Are you a Neanderthal?
According to Glenn Geher, psychologist at New Paltz, you might very well share some DNA with these ancestors of ours.
Glenn Geher is professor and chair of Psychology as well as director of Evolutionary Studies at SUNY New Paltz. He has taught several courses at the undergraduate and graduate levels—including Statistics, Social Psychology, and Evolutionary Psychology—and has won the New Paltz Alumni Association’s Distinguished Teacher of the Year Award, along with the Chancellor’s Award for Teaching Excellence from the State University of New York. He holds a PhD in psychology from the University of New Hampshire.
Neanderthal DNA
Recent genetic evidence has revealed that modern humans (Homo Sapiens) hybridized to some extent with Neandertals approximately 40,000 years ago. The modern human genome reflects this fact. However, we all vary in terms of how much of our individual genome overlaps with the best estimates we have of typical Neandertal genomes. Modern personal genome companies, such as 23.and.me, provide individuals with a Neandertal overlap percentage—typically varying from approximately 0 to 4 percent. Some of us have more Neandertal in us than do others.

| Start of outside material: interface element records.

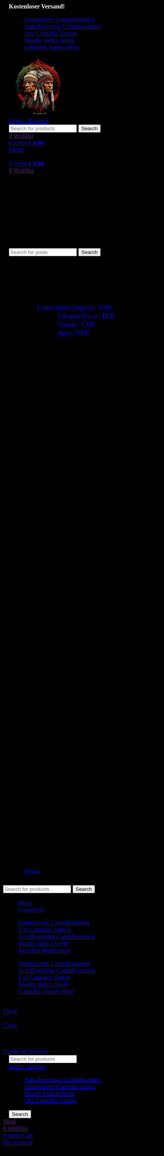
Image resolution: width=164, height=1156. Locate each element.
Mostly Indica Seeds (49, 1093)
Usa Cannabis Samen (50, 1100)
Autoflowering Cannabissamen (62, 1079)
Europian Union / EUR (82, 316)
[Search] (43, 128)
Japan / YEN (70, 332)
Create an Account (25, 1051)
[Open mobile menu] (16, 149)
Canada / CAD (72, 324)
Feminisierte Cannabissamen (59, 1086)
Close (10, 1011)
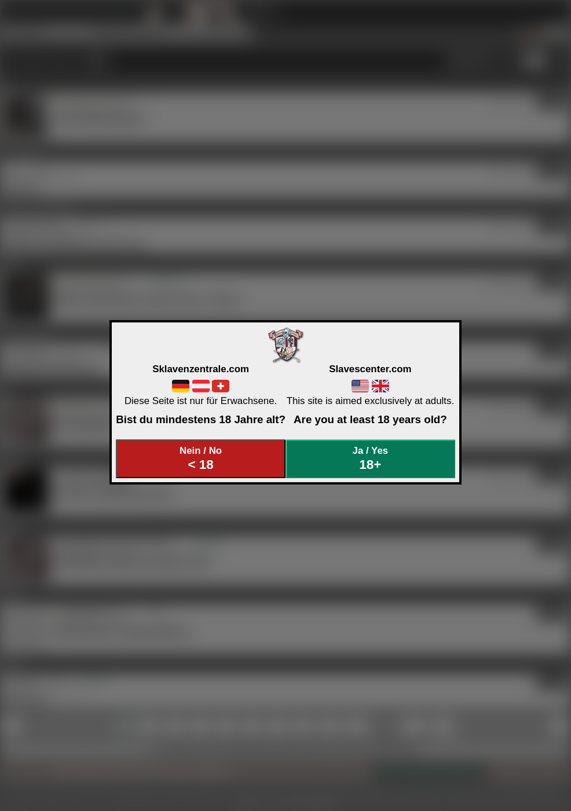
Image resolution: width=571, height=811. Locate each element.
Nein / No (201, 458)
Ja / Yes (370, 458)
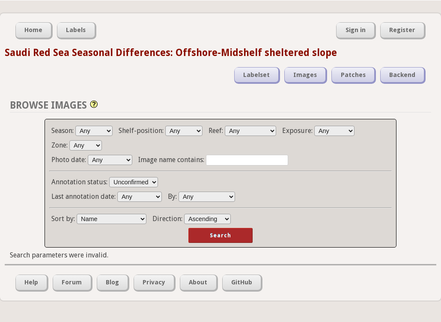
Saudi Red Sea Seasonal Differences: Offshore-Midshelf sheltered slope (171, 52)
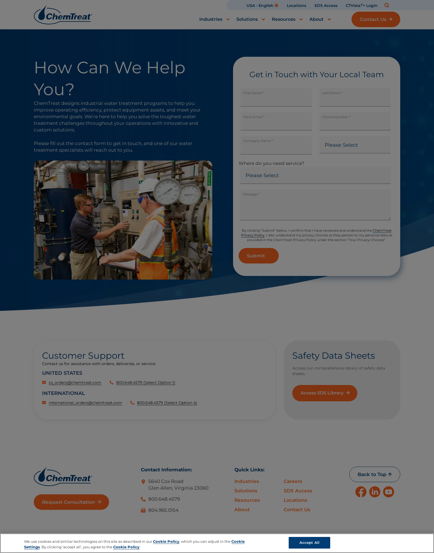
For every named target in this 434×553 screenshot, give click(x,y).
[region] (217, 543)
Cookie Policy (166, 541)
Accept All (309, 542)
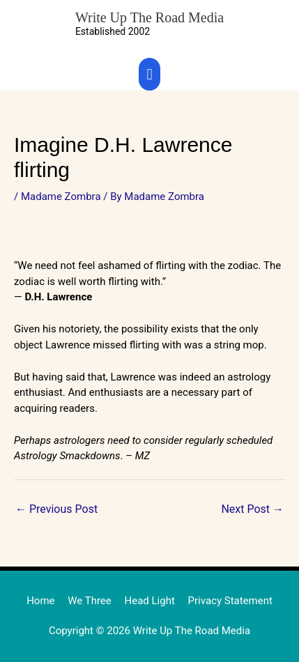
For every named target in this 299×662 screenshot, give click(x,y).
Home (40, 600)
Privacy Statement (230, 600)
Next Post (252, 509)
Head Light (150, 600)
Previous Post (56, 509)
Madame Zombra (61, 196)
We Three (90, 600)
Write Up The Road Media (149, 17)
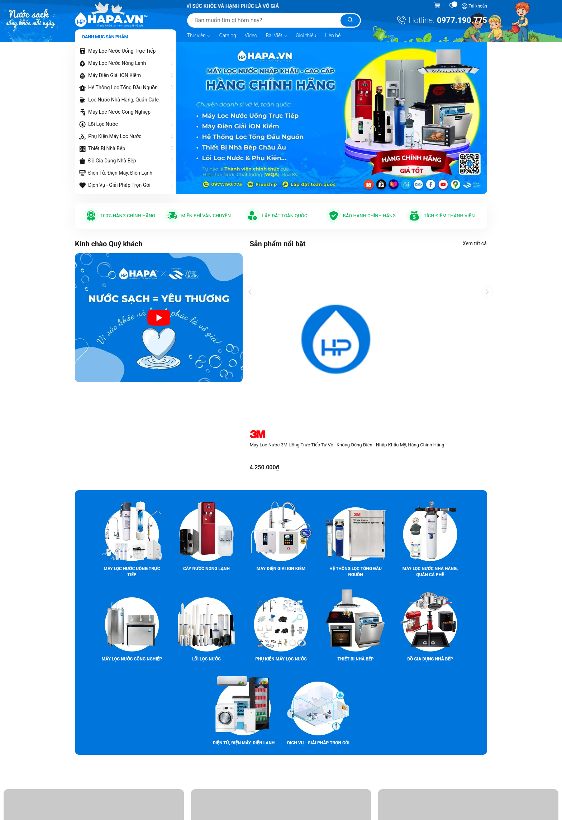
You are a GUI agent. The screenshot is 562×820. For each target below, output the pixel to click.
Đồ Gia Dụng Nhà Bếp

The New Paltz Neandertal Project included the administration of a battery of personality and psychological measures to individuals who have had their personal genomes mapped to examine the correlates of relative Neandertalness. Based on this methodology, we hope to reconstruct the behavioral and personality features of Neandertals by seeing which variables people who score high in Neandertalness tend to demonstrate in high levels. A preliminary analysis of nearly 100 adults from around the world has revealed the following findings:
People relatively high in DNA overlap with Neandertals show the following:
low extraversion; high neuroticism; bad relationship with father; low emotional support from others; a-religious; and they do not enjoy reading fiction.
Conversely, folks who are less related to our Neandertal relatives are more extraverted, less neurotic, and more likely to express having a strong social network.
One main theory regarding the so-called extinction of the Neandertals revolves around the fact that, unlike Homo Sapiens, they did not form large social groups beyond kin groups. The preliminary findings here seem to map onto this conception of Neandertals as intelligent but as less socially oriented than their Homo Sapien counterparts.